The heartbreaking saga saw the 30ft vessel La Belle Michelle capsize early Tuesday morning 12 nautical miles south of St Kitts, near the east coast village of Conaree, with 32 persons on board.
Around 13 passengers remain missing.
“It is quite unfortunate that that has happened. I want to sympathise with the families who would have lost a loved one. We have been hearing and trying to get a grip on what transpired, to try and understand it from a standpoint of who would have authorised it because I heard it left our shores.
“What I also heard is that three persons were supposed to be on board and not over 30.
“It’s unfortunate that a lot of the persons were persons from Africa or more so Cameroon,” Pringle said.
Of the 16 people rescued, two were Antiguan, Defence Force officials confirmed, with the rest Africans believed to be migrants in search of a new life. Hundreds of African refugees arrived in Antigua between November and January aboard charter flights from Nigeria, many of them escaping conflict in Cameroon.

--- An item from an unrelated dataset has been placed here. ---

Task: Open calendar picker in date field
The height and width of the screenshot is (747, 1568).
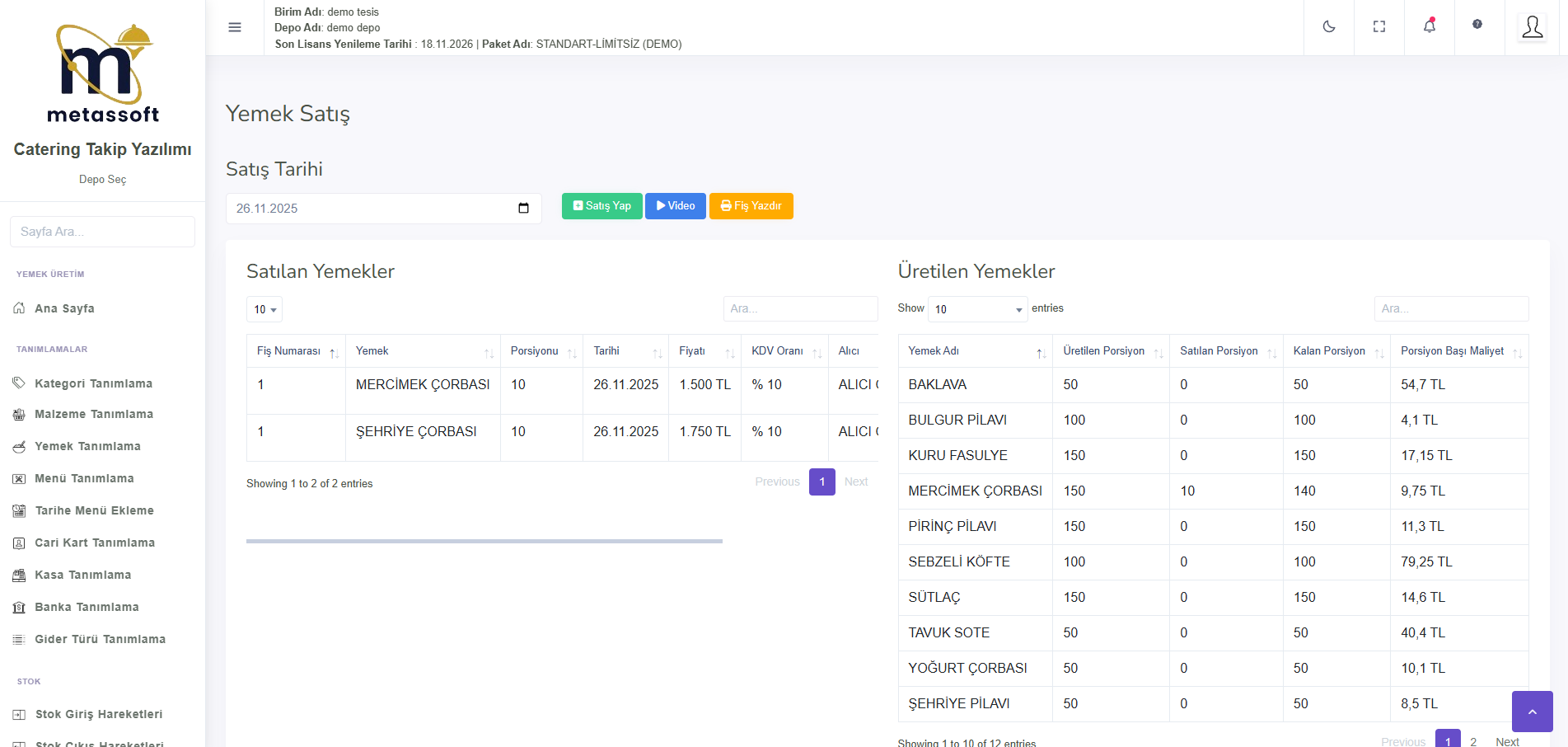Action: pos(523,209)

La Belle Michelle, believed to have originated from a nearby French territory and brought to Antigua, was reportedly cleared by the Antigua Port Authority for travel to St Thomas with its captain and two other persons.
However, the boat allegedly took a detour to Urlings on Antigua’s south-west coast.

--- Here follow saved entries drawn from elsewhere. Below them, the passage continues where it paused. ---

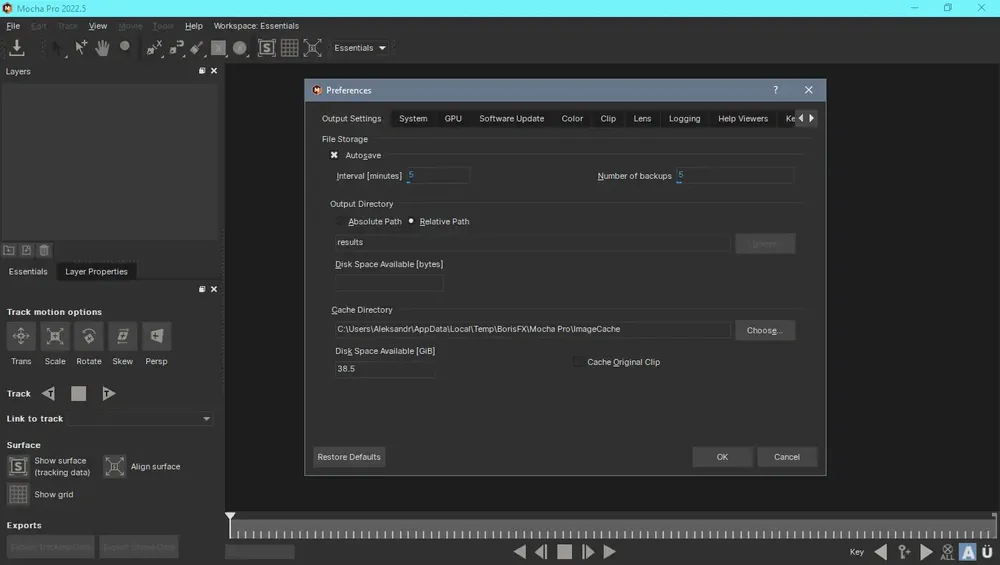Click Track forward button
Image resolution: width=1000 pixels, height=565 pixels.
tap(108, 393)
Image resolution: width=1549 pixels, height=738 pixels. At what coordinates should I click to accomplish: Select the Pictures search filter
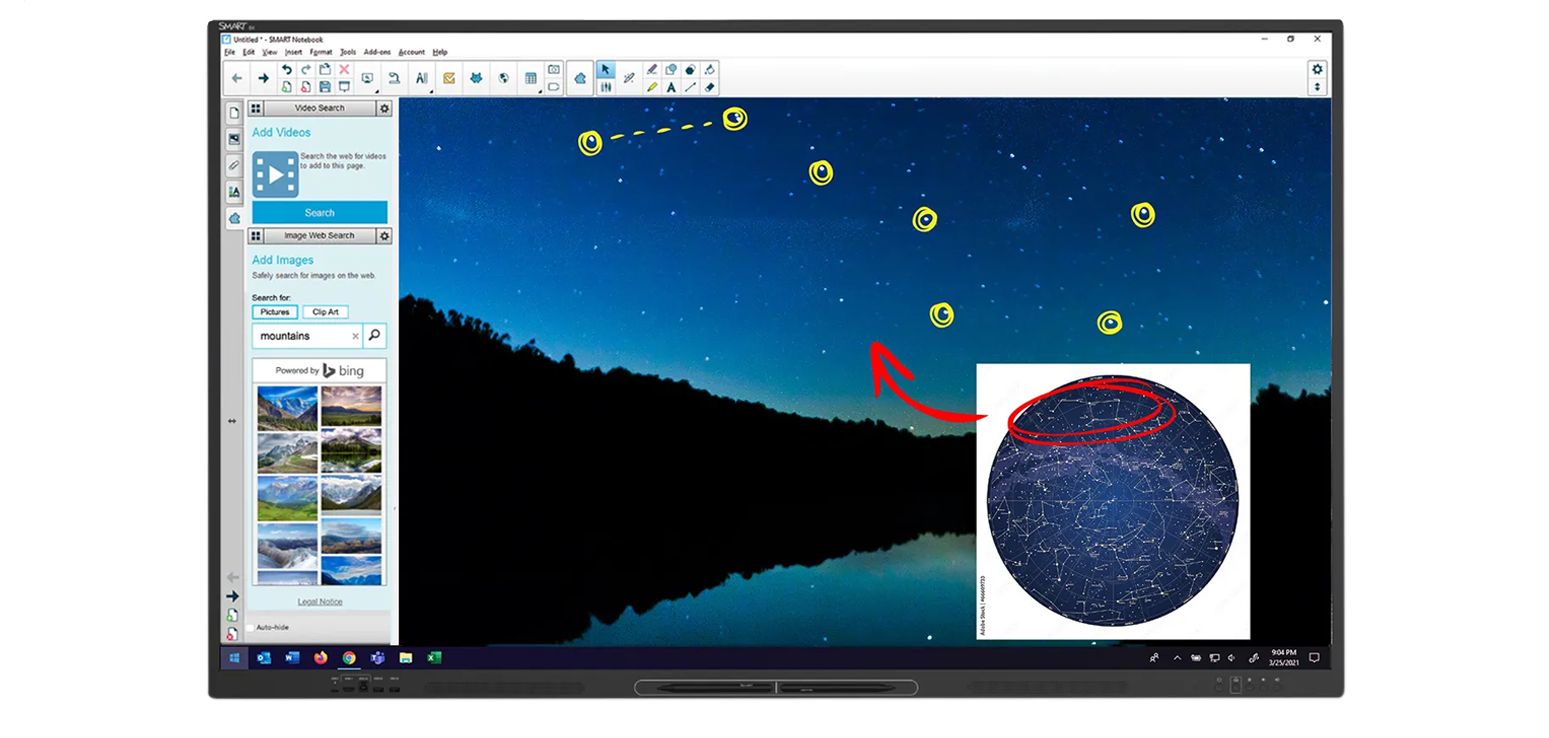click(274, 311)
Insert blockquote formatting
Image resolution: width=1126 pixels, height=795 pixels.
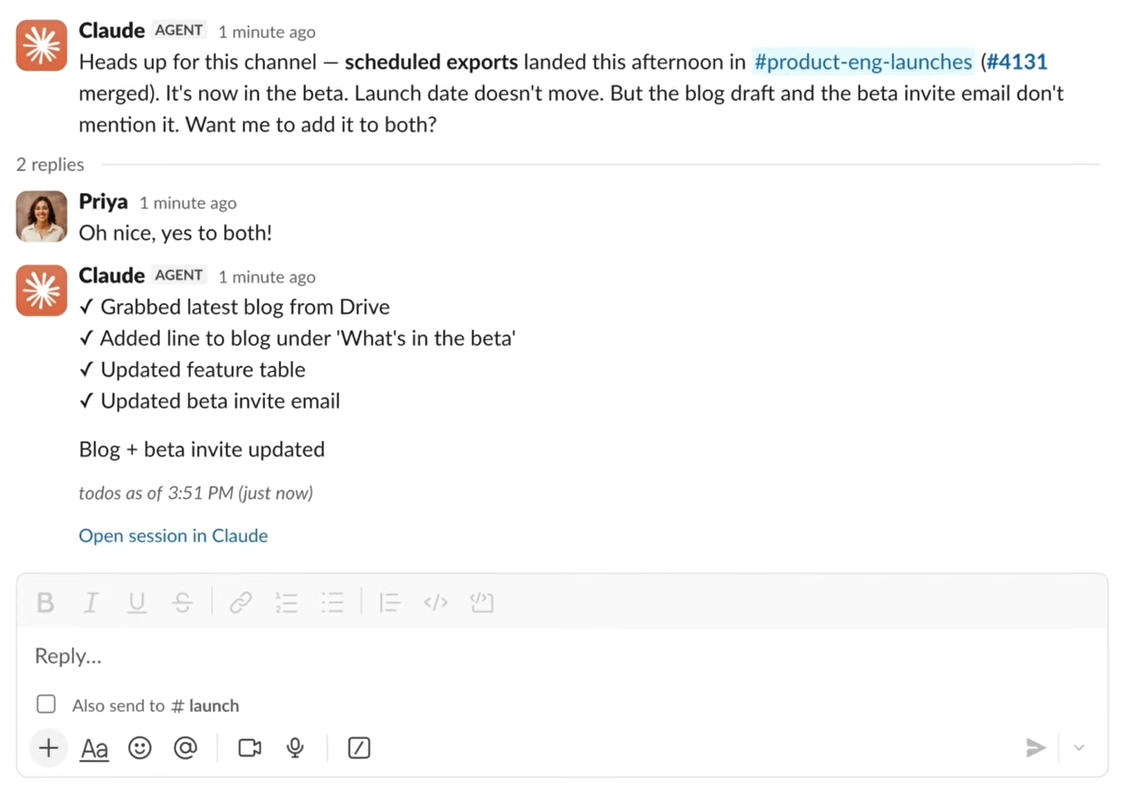pos(389,603)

It is alleged that the Africans on the boat were trying to get to St Thomas in the US Virgin Islands in a bid to ultimately reach the US mainland.

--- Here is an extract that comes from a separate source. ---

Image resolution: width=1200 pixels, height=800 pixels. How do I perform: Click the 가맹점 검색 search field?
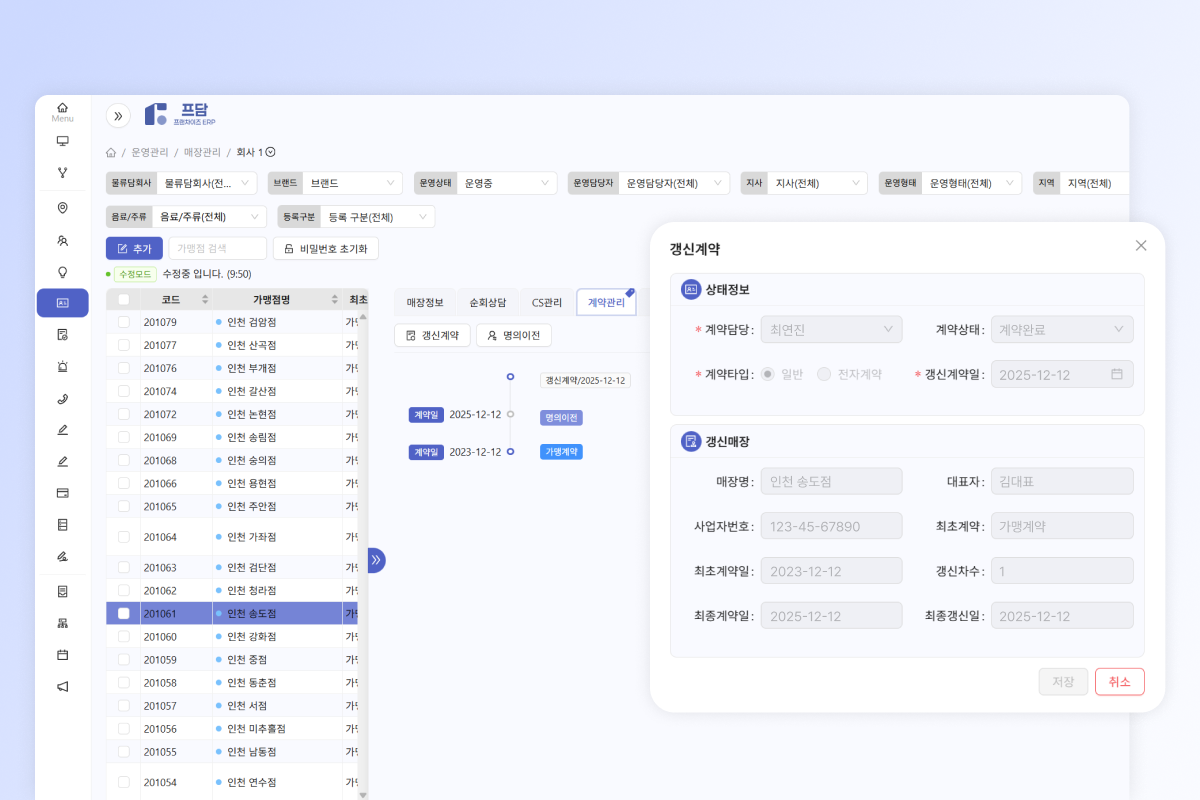(218, 248)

Last year, the government announced an agreement with Nigerian investors to create a new airline, Antigua Airways, touting it as a new link between the Caribbean and West Africa.
In November 2022, the first charter flight arrived, but was soon followed by a series of flights by another carrier which the government claims “took advantage” of the arrangement with Antigua Airways to transport refugees here.
Pringle said the United Progressive Party (UPP) will continue to demand an inquiry into the flights, saying Antigua and Barbuda cannot be seen as a country that facilitates human trafficking.
“We the Opposition would have been raising the issue with the government as it relates to persons who came here with intention to go onto somewhere else and I think this situation clearly shows that what we were asking the government to clarify was basically true as it relates to persons coming to Antigua as the gateway to other places, because it simply means that the situation that just transpired is evidence that they are looking to get out of Antigua as it was not their final destination.
“It’s quite unfortunate because again, here we are with another scandal looming about Antigua and Barbuda. We have to now take control of this situation and the government must accept its responsibility to give the people the necessary information.
“We have to now get serious on this matter so that Antiguans and Barbudans can be proud to call themselves Antiguans and Barbudans and not be fearful of the name branded upon us as a country that facilitates human trafficking, human smuggling, whichever one you want to use.
“I don’t see how they can defend a situation that is now bringing the name of Antigua and Barbuda right down to the mud,” Pringle said.
Prime Minister Gaston Browne has pledged to launch a full investigation into the boat tragedy, calling it an “unlawful and dreadful affair”.
Browne said his government will continue to offer refuge in Antigua and Barbuda to the survivors of Tuesday’s events, and that appropriate arrangements will be made for the burial of the deceased.
Efforts, he added, will also be made to contact the relatives to advise them of the tragedy.